Is this the first time you’ve seen this error? (Y/N): No

Steps to replicate it:

Log in to NextCloud web app or NextCloud Talk iPad app.
Navigate to a Talk conversation.

I appreciate any suggestions on where to look for errors or what settings to try changing.

SysKeeper · August 12, 2025, 5:36am

Hey, so do you observe an actual issue while using Nextcloud/Talk or is your concern about the long requests? Please note that Talk is using long polling for retrieving new messages, so the request runs up to 30s and waits for new messages. That is intended behaviour.

kgourlay · August 12, 2025, 12:43pm

Apologies, maybe there is no actual issue anymore. I originally noticed this behavior because of occasional 503 Service Unavailable errors in the web app. Often these would break the web app and require a page reload. Within the Talk app, they sometimes manifested as a temporary red error box in the corner indicating something couldn’t be loaded.

From the apache error log:

[Mon Aug 11 15:39:52.654554 2025] [proxy:error] [pid 3061878:tid 3061895] (70007)The timeout specified has expired: AH00941: FCGI: failed to acquire connection for (***:8000)

I assumed that if Apache was timing out waiting for a response, there was something going wrong with the script.
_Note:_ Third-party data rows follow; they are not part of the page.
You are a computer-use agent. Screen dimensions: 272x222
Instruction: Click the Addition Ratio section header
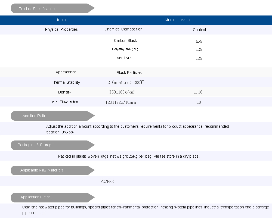pos(34,116)
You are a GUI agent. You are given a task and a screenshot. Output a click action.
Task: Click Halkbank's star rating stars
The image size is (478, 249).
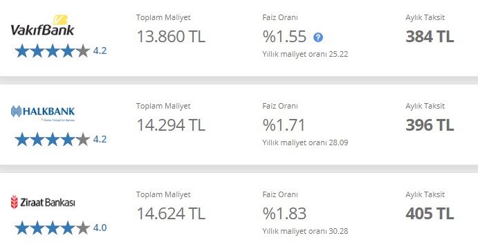53,139
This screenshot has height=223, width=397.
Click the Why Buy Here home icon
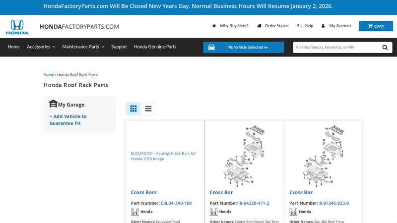pos(214,26)
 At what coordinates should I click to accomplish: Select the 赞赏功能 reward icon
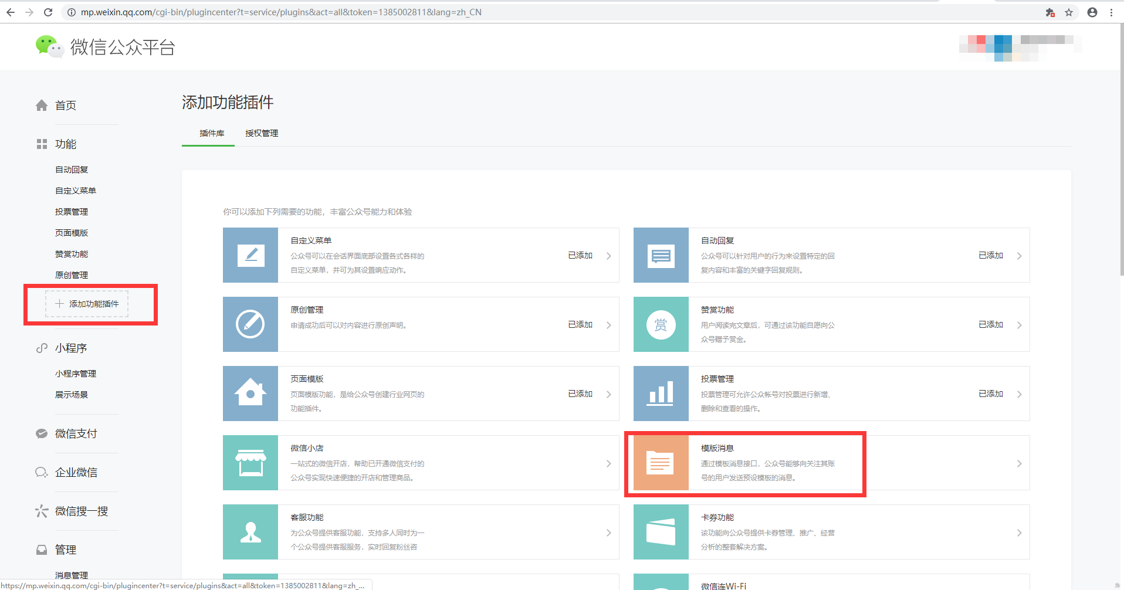[x=661, y=324]

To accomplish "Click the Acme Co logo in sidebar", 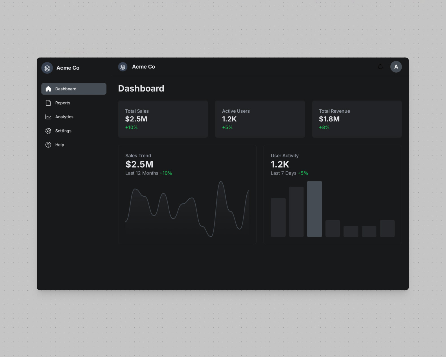I will coord(47,68).
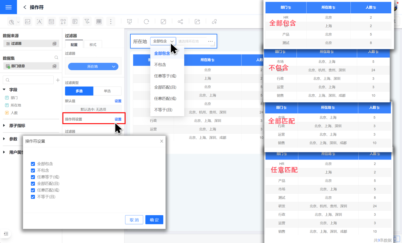Open the hamburger menu at top left
The height and width of the screenshot is (243, 402).
(8, 7)
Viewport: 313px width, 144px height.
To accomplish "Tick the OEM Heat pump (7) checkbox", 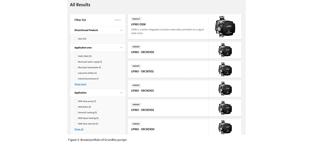I will pyautogui.click(x=76, y=101).
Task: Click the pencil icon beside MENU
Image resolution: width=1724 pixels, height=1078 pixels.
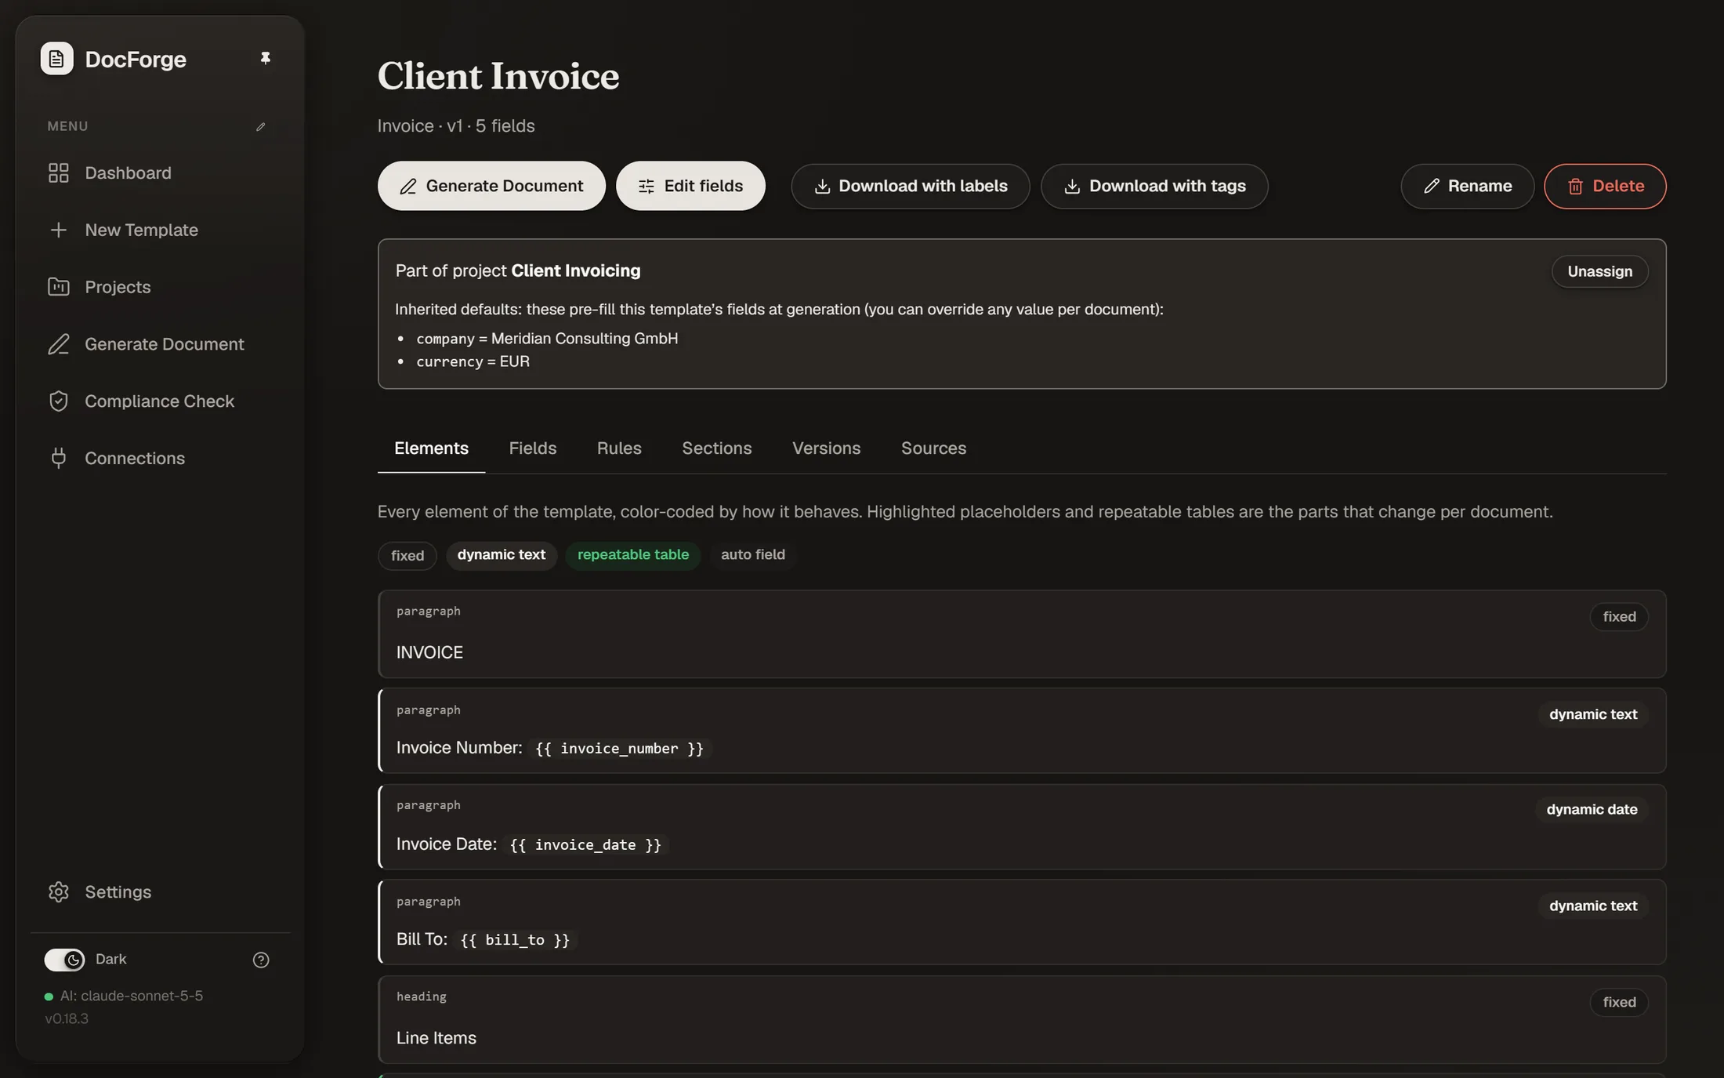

After I increased the connection timeout in an effort to debug the problem (the <Proxy acquire=n> value), I am no longer seeing 503 errors, but I assumed that the long script execution time was still a problem. If increasing the timeout was an appropriate fix, then maybe everything is fine now.

I am not an expert on long polling, but it seems like I’ve used scripts that employ long polling in the past and I haven’t had this issue. Is it possible that Apache is confusing a long-polling wait with a nonresponsive script? What is an appropriate connection timeout for php-fpm?